*Exercise directions*
Repeat the data verbatim from the line with "Go back using the Bộ Sưu Tập arrow" to the line with "Action: [x=504, y=737]", including both of those lines.

*Extracted records*
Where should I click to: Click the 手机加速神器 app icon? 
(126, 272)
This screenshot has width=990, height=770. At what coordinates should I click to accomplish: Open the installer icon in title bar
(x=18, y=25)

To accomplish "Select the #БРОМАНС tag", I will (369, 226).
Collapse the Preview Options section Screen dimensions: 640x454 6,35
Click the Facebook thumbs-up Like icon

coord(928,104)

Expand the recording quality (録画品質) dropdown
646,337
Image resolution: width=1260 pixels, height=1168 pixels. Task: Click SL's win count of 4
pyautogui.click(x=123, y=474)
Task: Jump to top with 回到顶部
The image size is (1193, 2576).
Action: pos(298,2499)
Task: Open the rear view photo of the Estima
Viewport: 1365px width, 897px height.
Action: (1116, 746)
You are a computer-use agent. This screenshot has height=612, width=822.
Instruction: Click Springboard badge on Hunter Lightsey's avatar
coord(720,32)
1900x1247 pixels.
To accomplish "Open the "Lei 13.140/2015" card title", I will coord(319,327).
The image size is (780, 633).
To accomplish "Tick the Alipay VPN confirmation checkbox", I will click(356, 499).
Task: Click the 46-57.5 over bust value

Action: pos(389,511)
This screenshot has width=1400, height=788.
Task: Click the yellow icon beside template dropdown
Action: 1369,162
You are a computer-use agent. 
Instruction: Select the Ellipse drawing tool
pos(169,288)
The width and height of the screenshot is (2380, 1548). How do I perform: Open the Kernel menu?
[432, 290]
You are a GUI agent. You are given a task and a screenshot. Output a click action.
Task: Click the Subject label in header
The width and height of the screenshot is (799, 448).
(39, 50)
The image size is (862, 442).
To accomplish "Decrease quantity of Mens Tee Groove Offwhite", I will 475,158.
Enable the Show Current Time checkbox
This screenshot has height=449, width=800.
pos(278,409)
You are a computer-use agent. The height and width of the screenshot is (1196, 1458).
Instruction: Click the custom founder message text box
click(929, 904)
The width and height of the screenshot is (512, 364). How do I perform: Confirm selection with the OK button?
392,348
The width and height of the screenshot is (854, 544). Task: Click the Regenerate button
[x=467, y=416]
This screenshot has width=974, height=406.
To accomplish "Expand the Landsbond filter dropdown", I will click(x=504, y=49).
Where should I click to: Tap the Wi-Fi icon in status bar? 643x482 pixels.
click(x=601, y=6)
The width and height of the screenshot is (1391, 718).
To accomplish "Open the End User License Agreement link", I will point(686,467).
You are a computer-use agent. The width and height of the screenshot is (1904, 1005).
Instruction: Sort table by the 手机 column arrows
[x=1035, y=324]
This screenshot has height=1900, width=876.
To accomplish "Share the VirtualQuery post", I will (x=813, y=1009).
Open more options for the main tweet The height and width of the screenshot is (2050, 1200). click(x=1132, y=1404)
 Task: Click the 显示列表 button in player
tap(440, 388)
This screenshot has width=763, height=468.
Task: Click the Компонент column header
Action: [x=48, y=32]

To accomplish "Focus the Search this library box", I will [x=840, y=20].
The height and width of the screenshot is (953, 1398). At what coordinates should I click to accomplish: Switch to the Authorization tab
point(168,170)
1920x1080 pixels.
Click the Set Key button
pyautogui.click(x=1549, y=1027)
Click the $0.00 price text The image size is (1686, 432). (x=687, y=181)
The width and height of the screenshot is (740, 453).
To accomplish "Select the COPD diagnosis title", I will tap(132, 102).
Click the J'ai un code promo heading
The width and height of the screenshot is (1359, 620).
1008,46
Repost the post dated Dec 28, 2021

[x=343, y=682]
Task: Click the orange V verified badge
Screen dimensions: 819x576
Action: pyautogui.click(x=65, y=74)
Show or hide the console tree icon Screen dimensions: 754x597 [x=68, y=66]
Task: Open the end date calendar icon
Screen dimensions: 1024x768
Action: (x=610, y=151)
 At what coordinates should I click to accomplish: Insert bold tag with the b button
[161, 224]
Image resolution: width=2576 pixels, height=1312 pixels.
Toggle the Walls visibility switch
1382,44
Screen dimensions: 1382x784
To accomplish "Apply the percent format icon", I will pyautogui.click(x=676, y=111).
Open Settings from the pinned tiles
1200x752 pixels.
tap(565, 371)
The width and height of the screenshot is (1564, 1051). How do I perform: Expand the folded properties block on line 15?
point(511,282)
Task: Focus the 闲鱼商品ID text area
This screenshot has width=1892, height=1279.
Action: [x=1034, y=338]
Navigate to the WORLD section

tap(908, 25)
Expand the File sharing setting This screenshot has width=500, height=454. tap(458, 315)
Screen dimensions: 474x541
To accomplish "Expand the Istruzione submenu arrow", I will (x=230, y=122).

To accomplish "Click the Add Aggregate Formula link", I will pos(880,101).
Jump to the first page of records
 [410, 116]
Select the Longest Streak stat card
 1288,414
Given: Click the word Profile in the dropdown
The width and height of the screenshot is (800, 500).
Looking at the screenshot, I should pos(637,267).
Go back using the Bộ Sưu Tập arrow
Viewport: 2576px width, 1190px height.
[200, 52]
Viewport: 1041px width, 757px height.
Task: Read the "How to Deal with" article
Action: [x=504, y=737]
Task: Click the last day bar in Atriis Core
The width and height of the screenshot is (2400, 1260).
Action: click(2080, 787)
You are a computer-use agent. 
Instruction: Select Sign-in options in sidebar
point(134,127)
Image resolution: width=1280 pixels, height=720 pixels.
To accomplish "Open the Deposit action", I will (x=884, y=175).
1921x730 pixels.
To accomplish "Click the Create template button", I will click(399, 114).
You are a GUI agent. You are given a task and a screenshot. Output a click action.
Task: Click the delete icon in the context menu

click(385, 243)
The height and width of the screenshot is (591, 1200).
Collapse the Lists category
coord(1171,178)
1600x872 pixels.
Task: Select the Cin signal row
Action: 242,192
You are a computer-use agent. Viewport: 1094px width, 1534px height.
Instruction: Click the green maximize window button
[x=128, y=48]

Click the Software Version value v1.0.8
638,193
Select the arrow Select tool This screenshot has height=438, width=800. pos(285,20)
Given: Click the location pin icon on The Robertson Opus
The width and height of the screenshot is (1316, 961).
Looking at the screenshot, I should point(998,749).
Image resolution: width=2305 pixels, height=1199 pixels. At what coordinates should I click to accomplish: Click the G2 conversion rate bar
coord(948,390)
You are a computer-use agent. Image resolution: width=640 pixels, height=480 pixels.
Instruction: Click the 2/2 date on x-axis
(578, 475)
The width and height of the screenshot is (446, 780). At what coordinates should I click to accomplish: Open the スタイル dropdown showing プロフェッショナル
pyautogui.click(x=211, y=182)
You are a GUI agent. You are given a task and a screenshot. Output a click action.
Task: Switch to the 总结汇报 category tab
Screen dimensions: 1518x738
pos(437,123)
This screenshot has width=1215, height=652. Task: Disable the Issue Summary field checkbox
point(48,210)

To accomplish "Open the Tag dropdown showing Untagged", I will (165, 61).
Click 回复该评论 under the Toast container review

*Exercise response*
Go back using the Bộ Sưu Tập arrow
Viewport: 2576px width, 1190px height.
[200, 52]
Viewport: 1041px width, 757px height.
Task: Read the "How to Deal with" article
Action: [x=504, y=737]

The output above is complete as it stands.